> GIVEN DATA
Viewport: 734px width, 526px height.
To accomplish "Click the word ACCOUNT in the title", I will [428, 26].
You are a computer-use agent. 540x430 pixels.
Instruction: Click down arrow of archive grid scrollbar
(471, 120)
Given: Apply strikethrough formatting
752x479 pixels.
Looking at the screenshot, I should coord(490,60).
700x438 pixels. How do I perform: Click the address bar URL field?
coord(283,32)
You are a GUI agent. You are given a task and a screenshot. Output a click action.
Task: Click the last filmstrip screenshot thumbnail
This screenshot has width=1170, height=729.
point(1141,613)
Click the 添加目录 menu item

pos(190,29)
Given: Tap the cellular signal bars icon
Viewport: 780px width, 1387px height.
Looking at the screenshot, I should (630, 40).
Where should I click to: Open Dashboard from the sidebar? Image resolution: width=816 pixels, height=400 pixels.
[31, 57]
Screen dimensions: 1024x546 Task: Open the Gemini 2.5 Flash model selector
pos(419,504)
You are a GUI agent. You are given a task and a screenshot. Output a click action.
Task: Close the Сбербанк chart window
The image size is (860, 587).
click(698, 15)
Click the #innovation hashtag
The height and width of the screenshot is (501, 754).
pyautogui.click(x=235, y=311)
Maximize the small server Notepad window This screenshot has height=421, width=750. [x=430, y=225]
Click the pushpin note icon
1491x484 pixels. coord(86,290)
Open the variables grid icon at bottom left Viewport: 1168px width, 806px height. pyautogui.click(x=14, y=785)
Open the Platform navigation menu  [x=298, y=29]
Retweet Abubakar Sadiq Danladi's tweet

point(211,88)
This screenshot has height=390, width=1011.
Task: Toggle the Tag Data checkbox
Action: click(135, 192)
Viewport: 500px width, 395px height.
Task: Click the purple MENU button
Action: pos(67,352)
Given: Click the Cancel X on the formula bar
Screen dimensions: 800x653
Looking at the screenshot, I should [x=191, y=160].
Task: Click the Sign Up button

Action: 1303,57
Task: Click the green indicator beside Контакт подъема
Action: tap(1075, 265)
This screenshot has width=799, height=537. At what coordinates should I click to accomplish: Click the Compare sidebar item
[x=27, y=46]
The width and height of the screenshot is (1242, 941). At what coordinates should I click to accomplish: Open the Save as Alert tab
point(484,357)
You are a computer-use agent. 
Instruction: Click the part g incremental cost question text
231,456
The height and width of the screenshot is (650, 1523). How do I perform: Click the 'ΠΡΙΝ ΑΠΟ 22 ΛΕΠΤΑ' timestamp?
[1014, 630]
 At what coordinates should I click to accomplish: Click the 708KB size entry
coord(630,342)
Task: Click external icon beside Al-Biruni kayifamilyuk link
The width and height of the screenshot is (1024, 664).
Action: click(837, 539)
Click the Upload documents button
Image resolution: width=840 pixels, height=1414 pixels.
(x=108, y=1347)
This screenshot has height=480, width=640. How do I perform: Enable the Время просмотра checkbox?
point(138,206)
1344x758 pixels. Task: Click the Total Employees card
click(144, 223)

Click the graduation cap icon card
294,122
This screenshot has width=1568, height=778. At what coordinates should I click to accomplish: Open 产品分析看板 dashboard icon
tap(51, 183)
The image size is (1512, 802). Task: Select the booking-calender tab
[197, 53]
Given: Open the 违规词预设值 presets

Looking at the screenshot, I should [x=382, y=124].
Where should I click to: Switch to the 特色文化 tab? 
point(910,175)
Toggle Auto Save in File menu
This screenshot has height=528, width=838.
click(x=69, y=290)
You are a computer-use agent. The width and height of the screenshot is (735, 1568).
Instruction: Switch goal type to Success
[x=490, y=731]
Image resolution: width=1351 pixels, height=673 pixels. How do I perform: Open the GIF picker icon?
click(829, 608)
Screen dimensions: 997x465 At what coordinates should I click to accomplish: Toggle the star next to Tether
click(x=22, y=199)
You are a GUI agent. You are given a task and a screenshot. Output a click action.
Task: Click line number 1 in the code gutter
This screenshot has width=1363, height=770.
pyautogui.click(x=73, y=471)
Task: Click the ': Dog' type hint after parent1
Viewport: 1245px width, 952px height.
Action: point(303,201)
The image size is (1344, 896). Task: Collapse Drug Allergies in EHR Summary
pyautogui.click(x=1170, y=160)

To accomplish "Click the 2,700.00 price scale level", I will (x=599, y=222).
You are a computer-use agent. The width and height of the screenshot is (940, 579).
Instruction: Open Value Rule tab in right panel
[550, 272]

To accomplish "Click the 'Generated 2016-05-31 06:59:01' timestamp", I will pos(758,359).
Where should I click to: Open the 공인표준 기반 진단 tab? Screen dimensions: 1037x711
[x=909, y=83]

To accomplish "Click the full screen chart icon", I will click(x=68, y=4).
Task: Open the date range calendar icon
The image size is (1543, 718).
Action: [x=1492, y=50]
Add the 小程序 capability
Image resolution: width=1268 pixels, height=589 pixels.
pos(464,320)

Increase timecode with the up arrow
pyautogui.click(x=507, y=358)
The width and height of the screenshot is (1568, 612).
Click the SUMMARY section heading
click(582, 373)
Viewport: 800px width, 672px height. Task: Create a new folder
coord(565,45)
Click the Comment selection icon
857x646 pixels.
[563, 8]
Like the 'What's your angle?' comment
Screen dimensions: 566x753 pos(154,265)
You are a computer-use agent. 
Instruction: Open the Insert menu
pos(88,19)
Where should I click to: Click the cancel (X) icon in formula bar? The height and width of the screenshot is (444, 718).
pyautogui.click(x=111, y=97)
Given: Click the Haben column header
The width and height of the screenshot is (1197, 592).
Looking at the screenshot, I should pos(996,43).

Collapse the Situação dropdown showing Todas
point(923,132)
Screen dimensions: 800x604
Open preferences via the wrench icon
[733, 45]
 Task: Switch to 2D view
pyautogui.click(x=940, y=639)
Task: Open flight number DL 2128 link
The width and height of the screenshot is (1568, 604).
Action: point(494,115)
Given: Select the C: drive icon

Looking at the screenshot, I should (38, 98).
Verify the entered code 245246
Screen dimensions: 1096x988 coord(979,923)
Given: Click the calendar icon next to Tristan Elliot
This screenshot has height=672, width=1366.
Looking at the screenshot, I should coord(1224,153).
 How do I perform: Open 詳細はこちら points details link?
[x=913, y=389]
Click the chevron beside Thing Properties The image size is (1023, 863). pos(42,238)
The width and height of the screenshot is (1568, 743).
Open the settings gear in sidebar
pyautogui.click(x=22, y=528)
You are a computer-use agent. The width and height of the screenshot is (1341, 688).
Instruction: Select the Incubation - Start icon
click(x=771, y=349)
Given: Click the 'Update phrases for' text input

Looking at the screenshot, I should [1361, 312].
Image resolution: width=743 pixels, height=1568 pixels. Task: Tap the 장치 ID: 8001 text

> WHAT TO WORK ON
Give the records again, exactly as they appear.

> ANSWER AREA
Viewport: 734px width, 526px height.
To accomplish "Click the word ACCOUNT in the title", I will [428, 26].
You are a computer-use agent. 540x430 pixels.
Instruction: Click down arrow of archive grid scrollbar
(471, 120)
Given: Apply strikethrough formatting
752x479 pixels.
Looking at the screenshot, I should coord(490,60).
700x438 pixels. How do I perform: Click the address bar URL field?
coord(283,32)
You are a GUI agent. You are given a task and a screenshot. Output a click action.
Task: Click the last filmstrip screenshot thumbnail
This screenshot has width=1170, height=729.
point(1141,613)
Click the 添加目录 menu item

pos(190,29)
Given: Tap the cellular signal bars icon
Viewport: 780px width, 1387px height.
Looking at the screenshot, I should (630, 40).
Where should I click to: Open Dashboard from the sidebar? Image resolution: width=816 pixels, height=400 pixels.
[31, 57]
Screen dimensions: 1024x546 Task: Open the Gemini 2.5 Flash model selector
pos(419,504)
You are a GUI agent. You are given a task and a screenshot. Output a click action.
Task: Close the Сбербанк chart window
The image size is (860, 587).
click(698, 15)
Click the #innovation hashtag
The height and width of the screenshot is (501, 754).
pyautogui.click(x=235, y=311)
Maximize the small server Notepad window This screenshot has height=421, width=750. [x=430, y=225]
Click the pushpin note icon
1491x484 pixels. coord(86,290)
Open the variables grid icon at bottom left Viewport: 1168px width, 806px height. pyautogui.click(x=14, y=785)
Open the Platform navigation menu  [x=298, y=29]
Retweet Abubakar Sadiq Danladi's tweet

point(211,88)
This screenshot has height=390, width=1011.
Task: Toggle the Tag Data checkbox
Action: click(135, 192)
Viewport: 500px width, 395px height.
Task: Click the purple MENU button
Action: pos(67,352)
Given: Click the Cancel X on the formula bar
Screen dimensions: 800x653
Looking at the screenshot, I should [x=191, y=160].
Task: Click the Sign Up button

Action: 1303,57
Task: Click the green indicator beside Контакт подъема
Action: tap(1075, 265)
This screenshot has width=799, height=537. At what coordinates should I click to accomplish: Click the Compare sidebar item
[x=27, y=46]
The width and height of the screenshot is (1242, 941). At what coordinates should I click to accomplish: Open the Save as Alert tab
point(484,357)
You are a computer-use agent. 
Instruction: Click the part g incremental cost question text
231,456
The height and width of the screenshot is (650, 1523). How do I perform: Click the 'ΠΡΙΝ ΑΠΟ 22 ΛΕΠΤΑ' timestamp?
[1014, 630]
 At what coordinates should I click to accomplish: Click the 708KB size entry
coord(630,342)
Task: Click external icon beside Al-Biruni kayifamilyuk link
The width and height of the screenshot is (1024, 664).
Action: click(837, 539)
Click the Upload documents button
Image resolution: width=840 pixels, height=1414 pixels.
(x=108, y=1347)
This screenshot has height=480, width=640. How do I perform: Enable the Время просмотра checkbox?
point(138,206)
1344x758 pixels. Task: Click the Total Employees card
click(144, 223)

Click the graduation cap icon card
294,122
This screenshot has width=1568, height=778. At what coordinates should I click to accomplish: Open 产品分析看板 dashboard icon
tap(51, 183)
The image size is (1512, 802). Task: Select the booking-calender tab
[197, 53]
Given: Open the 违规词预设值 presets

Looking at the screenshot, I should [x=382, y=124].
Where should I click to: Switch to the 特色文化 tab? 
point(910,175)
Toggle Auto Save in File menu
This screenshot has height=528, width=838.
click(x=69, y=290)
You are a computer-use agent. The width and height of the screenshot is (735, 1568).
Instruction: Switch goal type to Success
[x=490, y=731]
Image resolution: width=1351 pixels, height=673 pixels. How do I perform: Open the GIF picker icon?
click(829, 608)
Screen dimensions: 997x465 At what coordinates should I click to accomplish: Toggle the star next to Tether
click(x=22, y=199)
You are a GUI agent. You are given a task and a screenshot. Output a click action.
Task: Click line number 1 in the code gutter
This screenshot has width=1363, height=770.
pyautogui.click(x=73, y=471)
Task: Click the ': Dog' type hint after parent1
Viewport: 1245px width, 952px height.
Action: point(303,201)
The image size is (1344, 896). Task: Collapse Drug Allergies in EHR Summary
pyautogui.click(x=1170, y=160)

To accomplish "Click the 2,700.00 price scale level", I will (x=599, y=222).
You are a computer-use agent. The width and height of the screenshot is (940, 579).
Instruction: Open Value Rule tab in right panel
[550, 272]

To accomplish "Click the 'Generated 2016-05-31 06:59:01' timestamp", I will pos(758,359).
Where should I click to: Open the 공인표준 기반 진단 tab? Screen dimensions: 1037x711
[x=909, y=83]

To accomplish "Click the full screen chart icon", I will click(x=68, y=4).
Task: Open the date range calendar icon
The image size is (1543, 718).
Action: [x=1492, y=50]
Add the 小程序 capability
Image resolution: width=1268 pixels, height=589 pixels.
pos(464,320)

Increase timecode with the up arrow
pyautogui.click(x=507, y=358)
The width and height of the screenshot is (1568, 612).
Click the SUMMARY section heading
click(582, 373)
Viewport: 800px width, 672px height. Task: Create a new folder
coord(565,45)
Click the Comment selection icon
857x646 pixels.
[563, 8]
Like the 'What's your angle?' comment
Screen dimensions: 566x753 pos(154,265)
You are a computer-use agent. 
Instruction: Open the Insert menu
pos(88,19)
Where should I click to: Click the cancel (X) icon in formula bar? The height and width of the screenshot is (444, 718).
pyautogui.click(x=111, y=97)
Given: Click the Haben column header
The width and height of the screenshot is (1197, 592).
Looking at the screenshot, I should pos(996,43).

Collapse the Situação dropdown showing Todas
point(923,132)
Screen dimensions: 800x604
Open preferences via the wrench icon
[733, 45]
 Task: Switch to 2D view
pyautogui.click(x=940, y=639)
Task: Open flight number DL 2128 link
The width and height of the screenshot is (1568, 604).
Action: point(494,115)
Given: Select the C: drive icon

Looking at the screenshot, I should (38, 98).
Verify the entered code 245246
Screen dimensions: 1096x988 coord(979,923)
Given: Click the calendar icon next to Tristan Elliot
This screenshot has height=672, width=1366.
Looking at the screenshot, I should coord(1224,153).
 How do I perform: Open 詳細はこちら points details link?
[x=913, y=389]
Click the chevron beside Thing Properties The image size is (1023, 863). pos(42,238)
The width and height of the screenshot is (1568, 743).
Open the settings gear in sidebar
pyautogui.click(x=22, y=528)
You are a computer-use agent. The width and height of the screenshot is (1341, 688).
Instruction: Select the Incubation - Start icon
click(x=771, y=349)
Given: Click the 'Update phrases for' text input

Looking at the screenshot, I should [1361, 312].
Image resolution: width=743 pixels, height=1568 pixels. Task: Tap the 장치 ID: 8001 text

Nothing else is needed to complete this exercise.